The new EGCS are aimed at improving the ships’ environmental footprint by significantly reducing emissions, including sulphur oxides and particulate matter, and improving air quality.
NCLH claimed that investments in technology, such as EGCS, are an integral part of the company’s long-term climate action strategy and it is committed to continually exploring additional avenues to further reduce its footprint and protect and preserve the environment.
“We are pleased to announce that our ambitious multi-year investment to install exhaust gas cleaning systems on our ships has concluded with the successful completion of EGCS retrofits on the ‘Norwegian Breakaway’ and ‘Norwegian Getaway’,” said Frank Del Rio, NCLH’s President and CEO.
“We took the opportunity during the COVID-19 pandemic related voyage suspension to accelerate installations on existing ships and complete this project nearly two years ahead of schedule.
“Approximately 70% of our operational capacity, or 13 ships, are now equipped with this innovative environmental technology and all but one ship is equipped with a hybrid system, which can operate in closed or open loop. The EGCS project is just one of many examples of our ongoing commitment to protect and preserve the environment through our global sustainability program, Sail & Sustain, and we will continue to invest in this critical mission,” he said.
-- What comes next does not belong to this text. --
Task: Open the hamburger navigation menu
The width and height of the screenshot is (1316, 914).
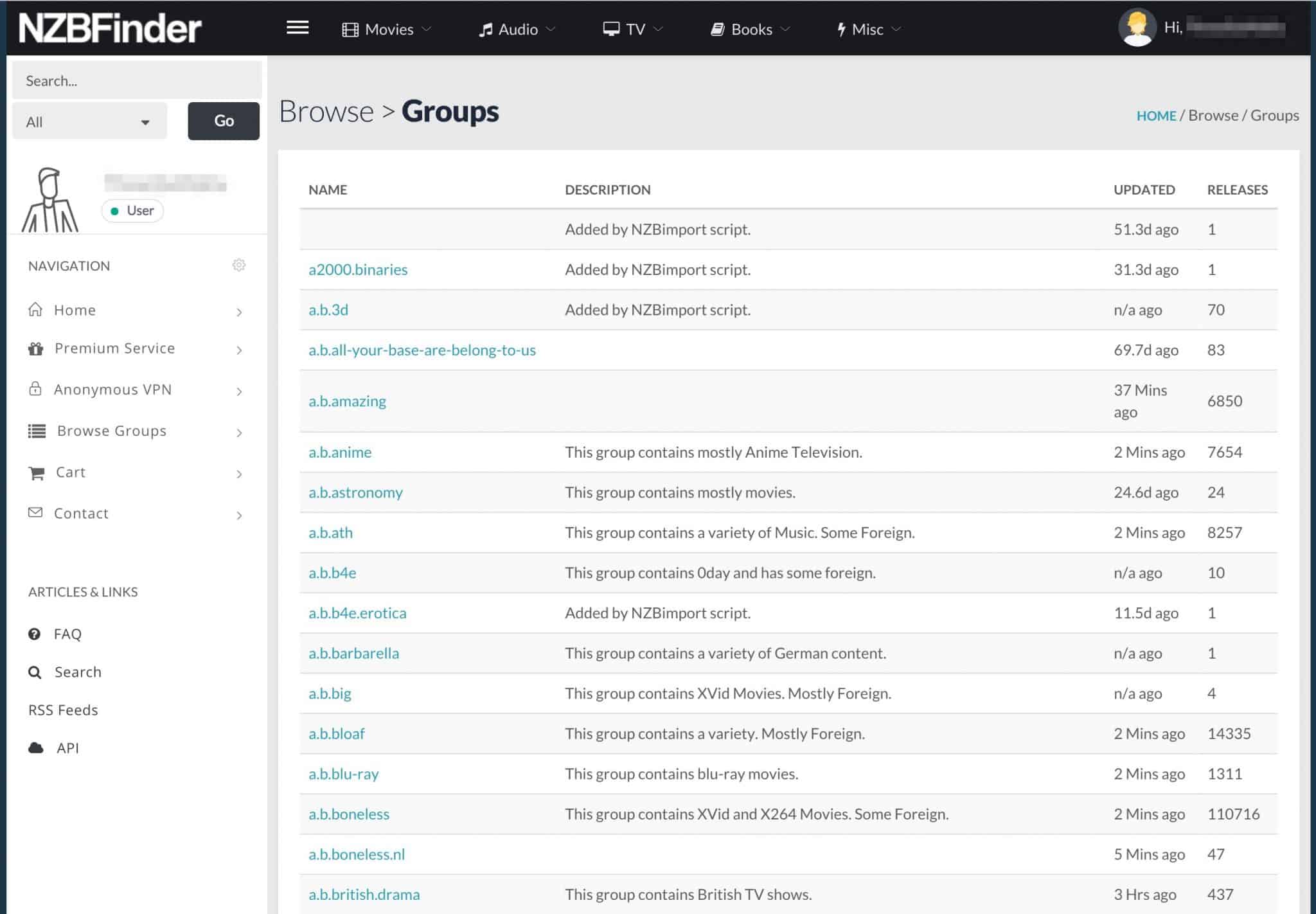Action: click(x=297, y=28)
“Protecting the environment is vital to our business and we continually seek and invest in new, cutting-edge technologies and innovations, like exhaust gas cleaning systems, to reduce our environmental impact,” added Giovanni Canu, NCLH’s Vice President Special Projects and Operational Support.
“This incredible feat began with our first EGCS retrofit in early 2014 and would not have been possible without the help and support of our world-class team and the numerous external partners who came together on this project.
“Retrofitting for each ship required approximately 280,000 man hours to complete and we want to thank each individual who contributed to the success of this important environmental achievement for Norwegian,” he said.
The company has completed EGCS installations on 13 NCL operated ships, which represent about 70% of its operational capacity.
As a result of the installations, the company expects its normalised fuel consumption mix will now be around 50% heavy fuel oil (HFO) and 50% MGO this year.